- TASK REQUIREMENTS -
Quote the items verbatim from the line containing "Image resolution: width=1372" through the line containing "coord(750,215)", including both of those lines.

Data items
---

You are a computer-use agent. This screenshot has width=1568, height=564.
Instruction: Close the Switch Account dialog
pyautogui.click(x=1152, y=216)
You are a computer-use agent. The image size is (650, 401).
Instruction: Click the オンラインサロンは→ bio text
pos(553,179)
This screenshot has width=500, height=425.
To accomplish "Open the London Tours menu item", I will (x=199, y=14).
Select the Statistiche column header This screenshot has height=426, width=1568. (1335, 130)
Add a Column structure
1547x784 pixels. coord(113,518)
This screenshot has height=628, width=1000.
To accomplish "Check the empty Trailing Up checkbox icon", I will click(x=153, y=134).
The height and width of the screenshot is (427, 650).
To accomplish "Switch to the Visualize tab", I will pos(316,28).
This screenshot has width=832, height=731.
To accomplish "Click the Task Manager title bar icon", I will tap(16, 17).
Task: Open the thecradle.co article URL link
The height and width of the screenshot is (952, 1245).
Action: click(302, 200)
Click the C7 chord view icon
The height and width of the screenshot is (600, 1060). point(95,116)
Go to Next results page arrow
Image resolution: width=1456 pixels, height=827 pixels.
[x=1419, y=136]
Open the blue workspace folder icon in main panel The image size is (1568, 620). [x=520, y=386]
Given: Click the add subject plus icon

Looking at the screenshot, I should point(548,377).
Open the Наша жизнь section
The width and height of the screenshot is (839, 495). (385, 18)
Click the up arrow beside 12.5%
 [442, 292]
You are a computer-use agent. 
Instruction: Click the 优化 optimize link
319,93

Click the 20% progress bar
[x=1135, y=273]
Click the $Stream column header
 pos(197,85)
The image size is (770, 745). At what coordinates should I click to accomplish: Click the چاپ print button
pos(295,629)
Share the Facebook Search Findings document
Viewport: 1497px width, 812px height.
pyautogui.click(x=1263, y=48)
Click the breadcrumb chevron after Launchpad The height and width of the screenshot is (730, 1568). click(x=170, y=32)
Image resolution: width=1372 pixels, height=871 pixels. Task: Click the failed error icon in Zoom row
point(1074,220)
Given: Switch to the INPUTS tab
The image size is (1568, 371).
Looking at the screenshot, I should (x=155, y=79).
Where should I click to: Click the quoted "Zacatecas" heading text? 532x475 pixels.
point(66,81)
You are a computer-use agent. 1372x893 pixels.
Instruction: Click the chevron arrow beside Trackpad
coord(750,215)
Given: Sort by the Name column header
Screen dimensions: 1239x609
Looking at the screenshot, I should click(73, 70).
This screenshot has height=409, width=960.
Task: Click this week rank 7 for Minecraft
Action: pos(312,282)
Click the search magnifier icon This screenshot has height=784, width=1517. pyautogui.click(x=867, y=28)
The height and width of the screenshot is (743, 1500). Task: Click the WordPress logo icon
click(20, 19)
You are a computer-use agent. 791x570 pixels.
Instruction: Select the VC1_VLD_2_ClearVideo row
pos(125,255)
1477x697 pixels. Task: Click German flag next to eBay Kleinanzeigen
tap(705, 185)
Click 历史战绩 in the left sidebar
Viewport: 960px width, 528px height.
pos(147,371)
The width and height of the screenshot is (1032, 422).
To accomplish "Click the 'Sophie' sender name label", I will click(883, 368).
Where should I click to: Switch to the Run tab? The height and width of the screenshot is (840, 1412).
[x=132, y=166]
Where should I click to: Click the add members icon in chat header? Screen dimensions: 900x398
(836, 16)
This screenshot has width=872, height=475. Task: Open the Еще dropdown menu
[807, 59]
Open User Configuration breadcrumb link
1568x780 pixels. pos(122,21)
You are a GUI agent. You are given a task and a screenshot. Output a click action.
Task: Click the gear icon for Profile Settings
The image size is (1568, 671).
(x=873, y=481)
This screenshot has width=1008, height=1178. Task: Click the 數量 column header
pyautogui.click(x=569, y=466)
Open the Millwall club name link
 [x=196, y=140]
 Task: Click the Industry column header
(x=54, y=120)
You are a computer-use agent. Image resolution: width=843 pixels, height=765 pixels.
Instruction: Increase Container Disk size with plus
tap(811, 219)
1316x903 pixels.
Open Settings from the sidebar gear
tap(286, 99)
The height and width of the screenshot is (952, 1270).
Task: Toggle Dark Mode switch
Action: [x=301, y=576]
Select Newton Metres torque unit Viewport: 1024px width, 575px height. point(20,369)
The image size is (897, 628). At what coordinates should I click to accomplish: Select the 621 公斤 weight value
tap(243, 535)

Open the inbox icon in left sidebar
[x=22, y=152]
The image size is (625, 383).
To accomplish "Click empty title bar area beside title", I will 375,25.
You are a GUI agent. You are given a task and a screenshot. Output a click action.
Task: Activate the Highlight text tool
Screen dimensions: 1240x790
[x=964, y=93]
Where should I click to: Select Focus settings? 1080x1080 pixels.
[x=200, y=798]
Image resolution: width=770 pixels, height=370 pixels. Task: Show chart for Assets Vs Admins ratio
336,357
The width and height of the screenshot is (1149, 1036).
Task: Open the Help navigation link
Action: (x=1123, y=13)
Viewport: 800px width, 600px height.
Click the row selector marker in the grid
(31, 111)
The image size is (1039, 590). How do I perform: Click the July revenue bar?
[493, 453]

---

- CORRECT ANSWER -
Image resolution: width=1372 pixels, height=871 pixels. Task: Click the failed error icon in Zoom row
point(1074,220)
Given: Switch to the INPUTS tab
The image size is (1568, 371).
Looking at the screenshot, I should (x=155, y=79).
Where should I click to: Click the quoted "Zacatecas" heading text? 532x475 pixels.
point(66,81)
You are a computer-use agent. 1372x893 pixels.
Instruction: Click the chevron arrow beside Trackpad
coord(750,215)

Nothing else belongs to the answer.